[[ EXERCISE TEXT open ]]
State Set Aside Funds
From Colorado’s ESSER II allocation, CDE was allowed to reserve no more than $51,932,431 (10%) to address emergency needs as determined by the department to address issues related to COVID-19. Of the state reserve, CDE may use no more than $2,596,622 (half of 1%) for administrative purposes.
CDE has determined that a portion of ESSER II funding set aside for state-level activities will go to school districts, BOCES and Tribes that received little or no relief funding in the earlier distribution of 90% of ESSER II funding based in Title I allocations.
The $16.8 million distribution announced in March 2021 will provide support for Native American students and students with special needs, among others, and will be distributed in the following ways:
- $7,697,837 to help districts and BOCES support students with special needs.
- $7,010,343 for districts that did not receive or received a very small allocation from the 90% allocation of ESSER II funds for Title I schools; as well as support for Native American students
- $1,767,000 for operation support for BOCES and additional funding for BOCES with brick-and-mortar schools.
[[ EXERCISE TEXT closed ]]
EXERCISE DETAILS » Rewrite the state set-aside text from the words "The $16.8 million" through "with brick-and-mortar schools.", swapping "Native American students" for "Indigenous students". The records that come next are separate material and have no tie to the state set-aside text.
[[ DATA SUPPLIED open ]]
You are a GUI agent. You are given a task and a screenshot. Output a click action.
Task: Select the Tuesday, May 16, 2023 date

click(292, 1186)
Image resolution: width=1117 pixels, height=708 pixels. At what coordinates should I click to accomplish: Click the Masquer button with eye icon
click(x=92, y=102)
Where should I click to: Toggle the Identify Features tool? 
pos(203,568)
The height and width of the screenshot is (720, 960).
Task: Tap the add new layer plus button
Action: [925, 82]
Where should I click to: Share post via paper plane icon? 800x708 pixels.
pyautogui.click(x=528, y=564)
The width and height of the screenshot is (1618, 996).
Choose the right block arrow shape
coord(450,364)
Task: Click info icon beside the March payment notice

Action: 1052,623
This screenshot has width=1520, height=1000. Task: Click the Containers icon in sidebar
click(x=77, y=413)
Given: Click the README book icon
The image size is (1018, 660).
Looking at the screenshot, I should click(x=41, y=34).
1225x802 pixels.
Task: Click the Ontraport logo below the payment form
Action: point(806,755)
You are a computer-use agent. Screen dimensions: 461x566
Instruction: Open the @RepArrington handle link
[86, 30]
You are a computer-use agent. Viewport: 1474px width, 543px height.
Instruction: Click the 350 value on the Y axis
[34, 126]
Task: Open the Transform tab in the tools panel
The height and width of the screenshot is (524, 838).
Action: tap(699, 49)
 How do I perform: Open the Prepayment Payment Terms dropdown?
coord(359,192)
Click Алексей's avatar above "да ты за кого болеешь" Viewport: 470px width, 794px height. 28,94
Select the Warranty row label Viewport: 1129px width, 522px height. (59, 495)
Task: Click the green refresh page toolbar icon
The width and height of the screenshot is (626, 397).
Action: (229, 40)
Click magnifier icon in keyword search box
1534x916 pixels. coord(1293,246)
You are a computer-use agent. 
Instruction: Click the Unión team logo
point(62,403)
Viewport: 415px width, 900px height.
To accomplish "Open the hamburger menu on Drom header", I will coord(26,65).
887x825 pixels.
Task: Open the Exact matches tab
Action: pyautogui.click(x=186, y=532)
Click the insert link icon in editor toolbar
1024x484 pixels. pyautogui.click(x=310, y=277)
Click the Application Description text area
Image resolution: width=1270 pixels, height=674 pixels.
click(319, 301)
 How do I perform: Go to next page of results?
[[ DATA SUPPLIED closed ]]
WRITTEN ANSWER »
The $16.8 million distribution announced in March 2021 will provide support for Indigenous students and students with special needs, among others, and will be distributed in the following ways:
- $7,697,837 to help districts and BOCES support students with special needs.
- $7,010,343 for districts that did not receive or received a very small allocation from the 90% allocation of ESSER II funds for Title I schools; as well as support for Indigenous students
- $1,767,000 for operation support for BOCES and additional funding for BOCES with brick-and-mortar schools.